#### [Given passage]
It’s a fair question. Why invest all this time defining terms, aligning with ontologies, and assigning URIs?
Because it unlocks a future where your data works harder for you. Controlled vocabularies and ontologies aren’t just academic exercises — they’re the foundation for better discovery, smarter integration, and automation across the science lifecycle.
Here are some tangible ways this work adds value:
🔍 1. Enhanced Data Discovery
“I know someone collected salmon smolt data… but where do I find it?”
By tagging datasets, columns, and metadata with terms from your SPSI vocabulary, you enable: - Keyword search that actually understands synonyms and related terms - Filters based on data type, units, methods, or ecological domain - Smart discovery interfaces (e.g., “Show me everything related to juvenile survival”)
➡️ Example: A data catalog that lets users search by controlled term rather than inconsistent column names across spreadsheets.
🔄 2. Semi-Automated Data Integration
“These datasets report the same metric but use different terms, formats, or units.”
Using controlled terms with defined relationships (e.g., broader
, exactMatch
, hasUnit
), you can: - Detect overlapping fields across submissions automatically - Align columns and units across multiple datasets - Standardize value domains (e.g., Red/Green/Amber
vs Critical/Stable/Concerned
)

#### [Required actions]
1. In the passage on controlled vocabularies, what is listed as the first tangible way this work adds value?
2. Quote the passage on controlled vocabularies between "Because it unlocks" and "the science lifecycle.", inclusive.
3. Extend the passage on controlled vocabularies and ontologies from the point where it stops.
The rows after the passage on controlled vocabularies have nothing to do with it.

#### [Extracted information]
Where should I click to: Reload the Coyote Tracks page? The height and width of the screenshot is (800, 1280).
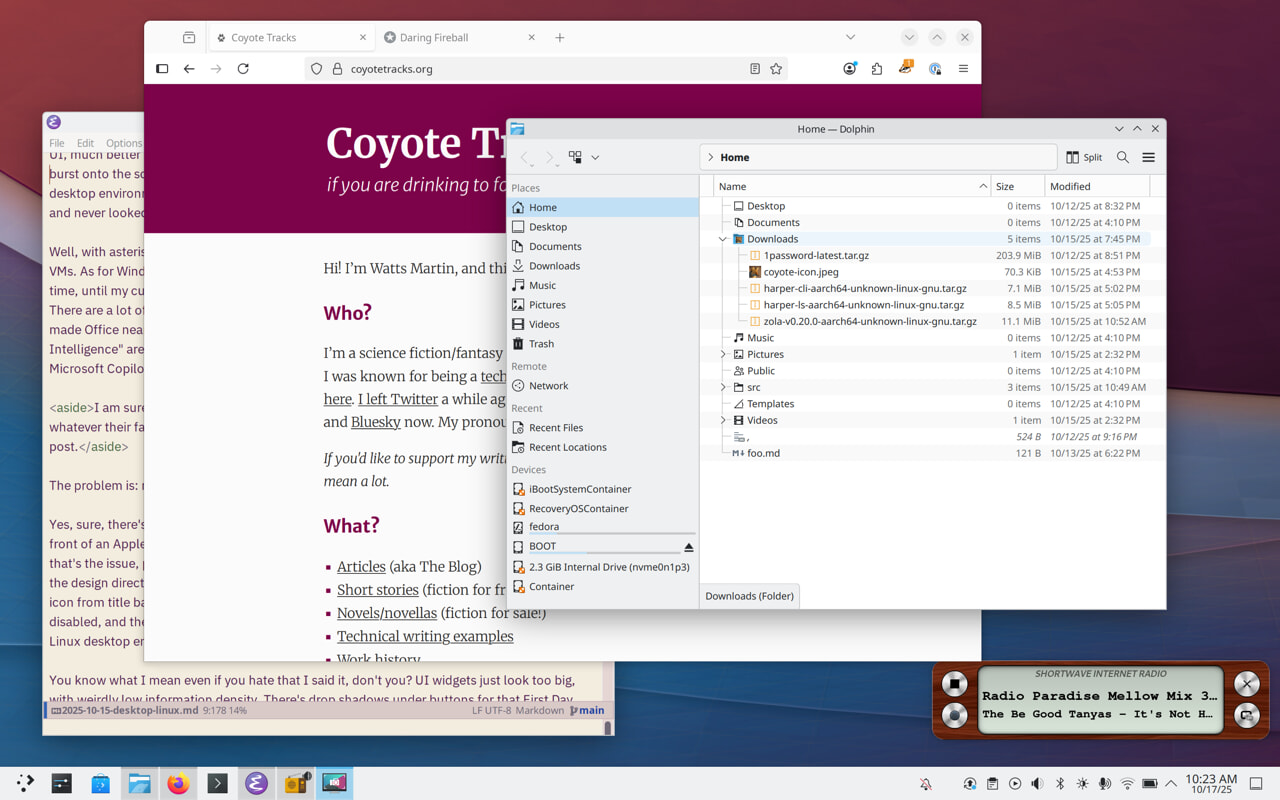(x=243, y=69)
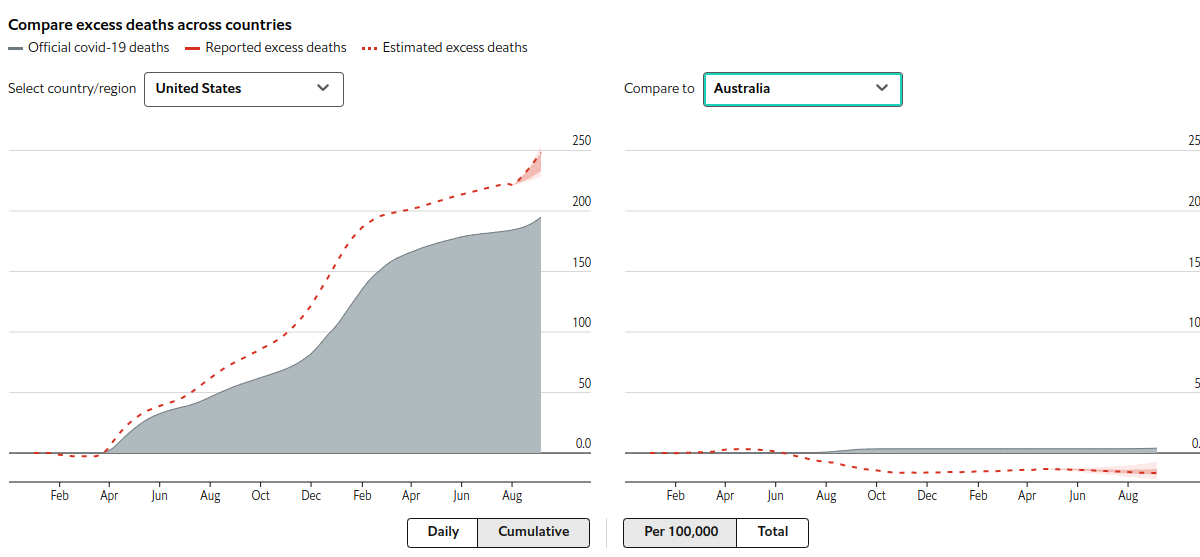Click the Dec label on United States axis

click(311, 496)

* * *

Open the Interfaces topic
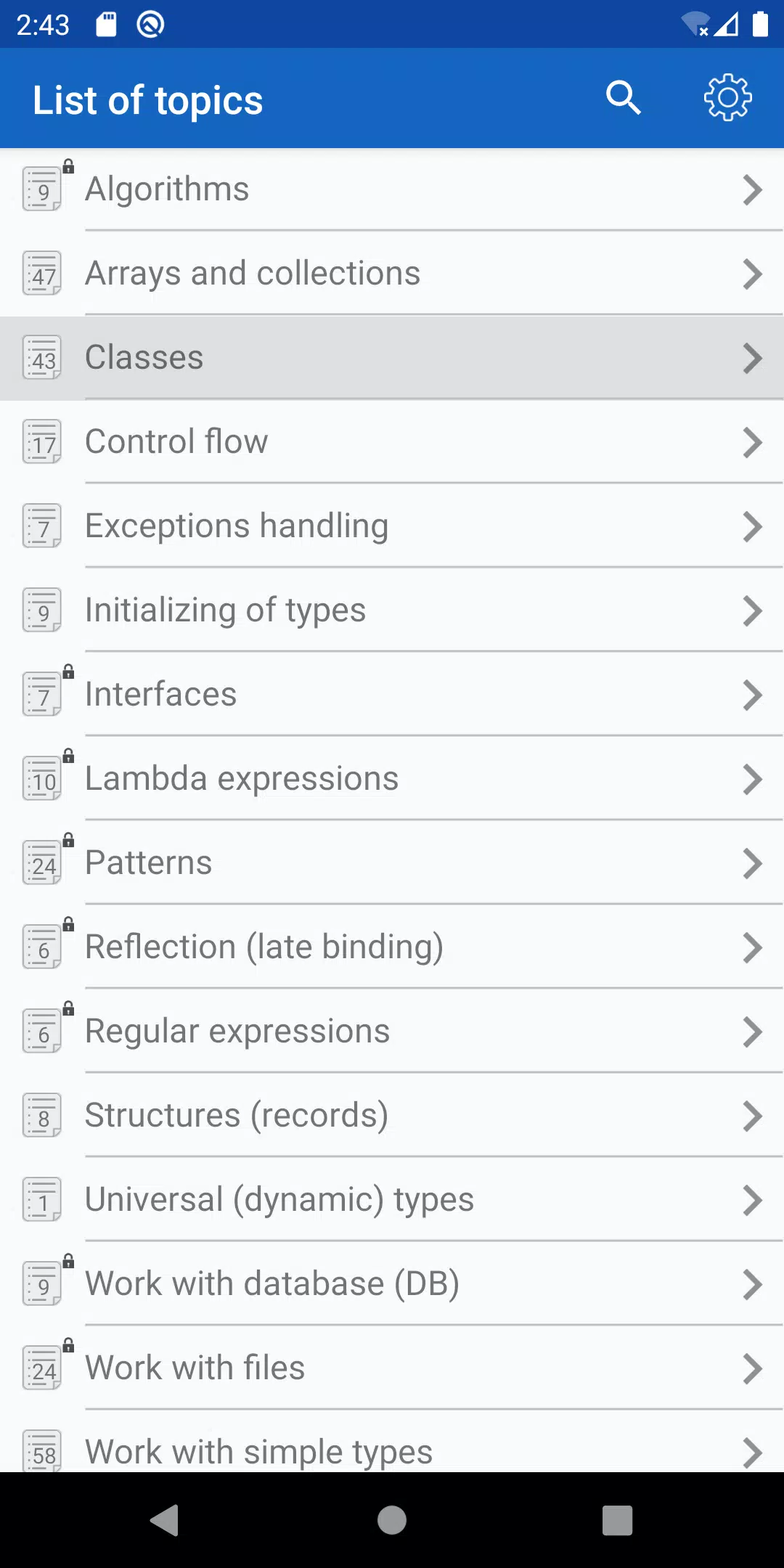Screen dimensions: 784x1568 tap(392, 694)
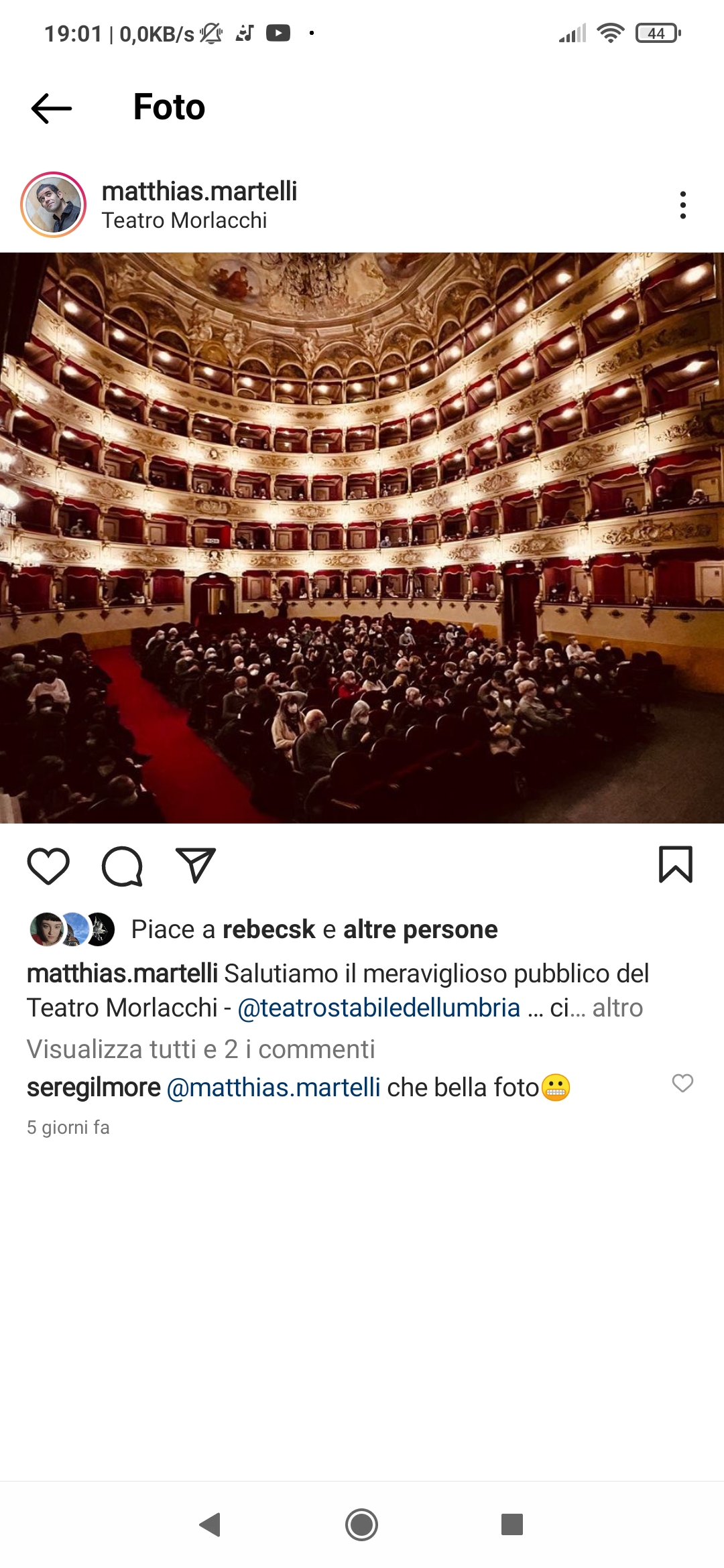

--

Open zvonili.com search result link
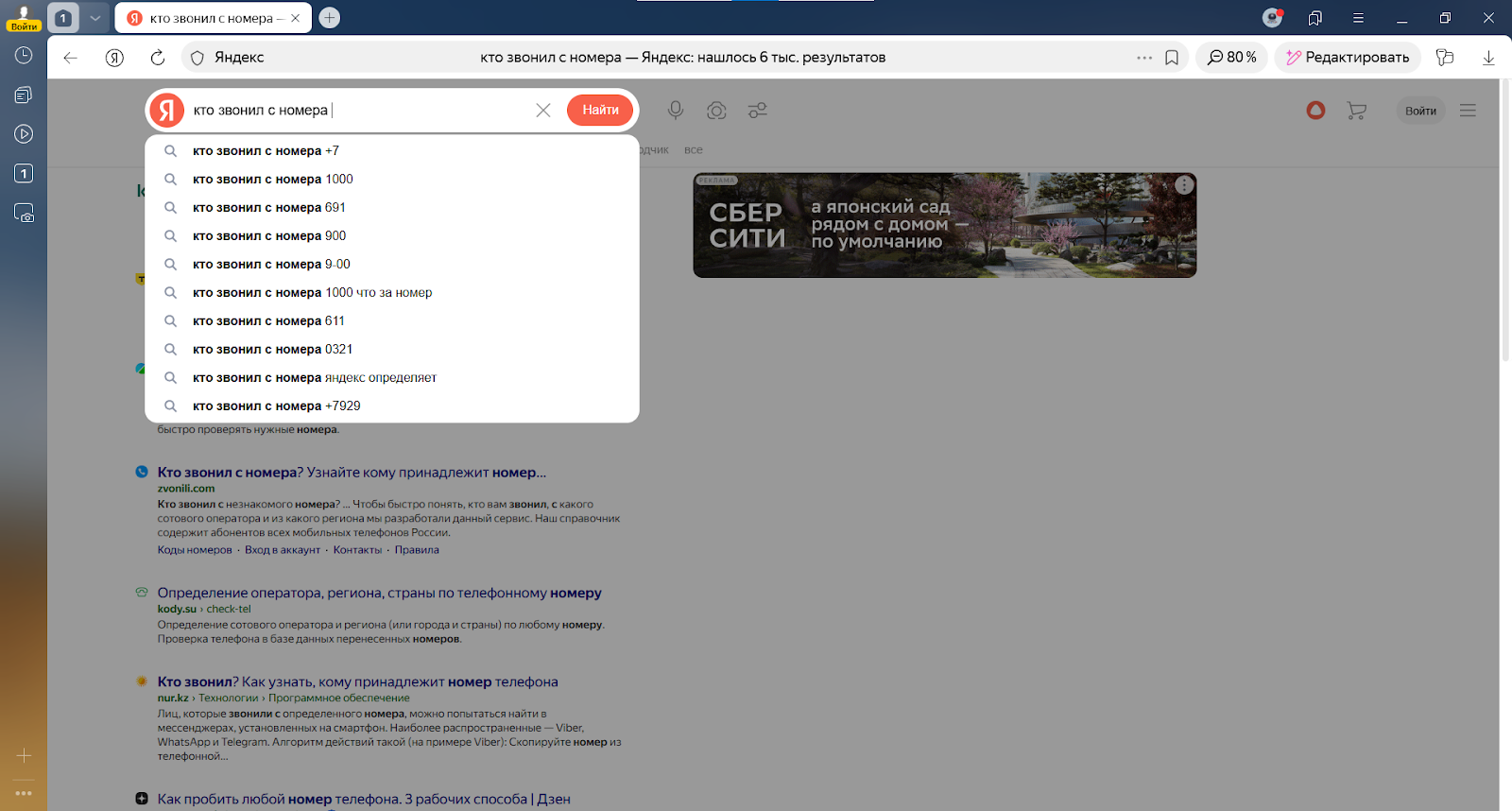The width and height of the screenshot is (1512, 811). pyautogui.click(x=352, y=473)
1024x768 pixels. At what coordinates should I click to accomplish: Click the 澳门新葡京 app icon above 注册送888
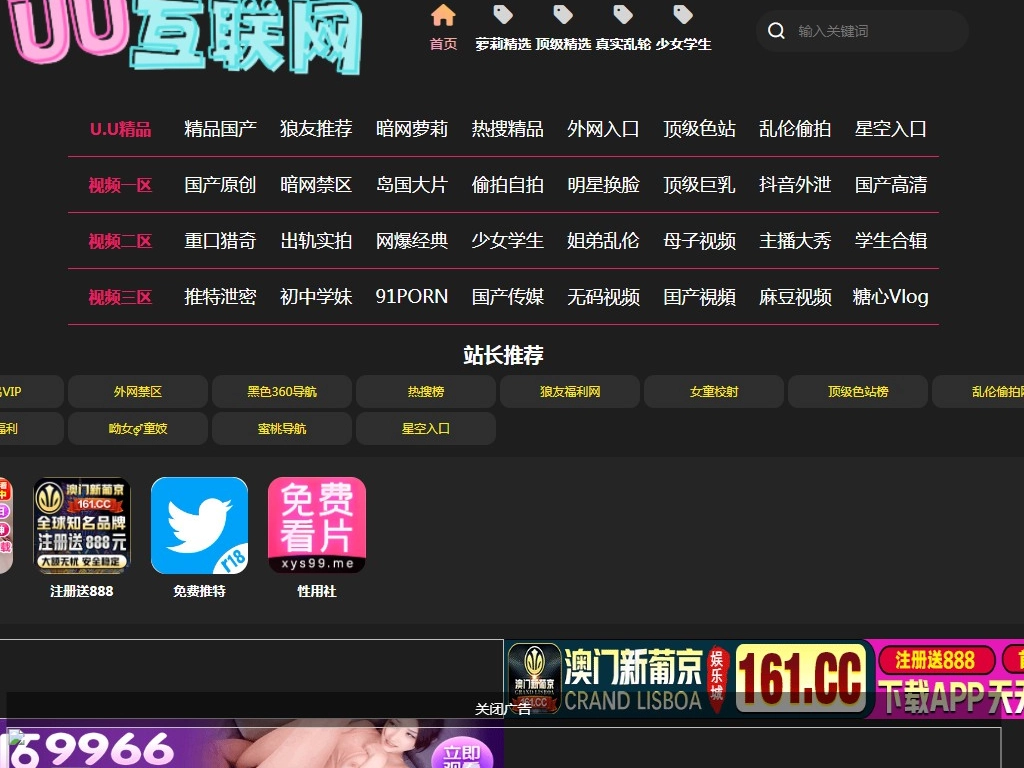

#### [List of answers]
1. Enhanced Data Discovery

2.
Because it unlocks a future where your data works harder for you. Controlled vocabularies and ontologies aren’t just academic exercises — they’re the foundation for better discovery, smarter integration, and automation across the science lifecycle.

3.
➡️ Example: A script that reads in new FSAR data and automatically maps it to the SPSR schema for validation and loading into a database.
🧠 3. Smarter Applications (AI & Beyond)
“Can’t AI just figure this stuff out?”
Only if you feed it structure.
Controlled vocabularies and ontologies allow you to: - Ground large language models (LLMs) in your domain’s specific terminology - Build Retrieval-Augmented Generation (RAG) systems for question answering - Use semantic search tools to find relevant variables, concepts, and datasets - Train AI to assist in metadata generation, anomaly detection, or dataset classification
➡️ Example: A chatbot that helps scientists describe their data using your vocabulary, or recommends matching fields from existing standards.
🔗 4. Future-Proof Interoperability
“What if we want to share this with other agencies or join a broader platform?”
Standardized vocabularies with persistent URIs and ontology alignments (e.g., with NCEAS, ENVO, OBO) make it easy to: - Share DFO terms with external partners - Convert metadata to international schemas (e.g., Darwin Core, ISO 19115) - Plug into federated data platforms without starting over
➡️ Example: Publishing your vocabulary to w3id.org lets others reference and reuse your terms as global identifiers.
🧰 5. Better Metadata, Better Stewardship
“I just want people to fill out metadata that makes sense.”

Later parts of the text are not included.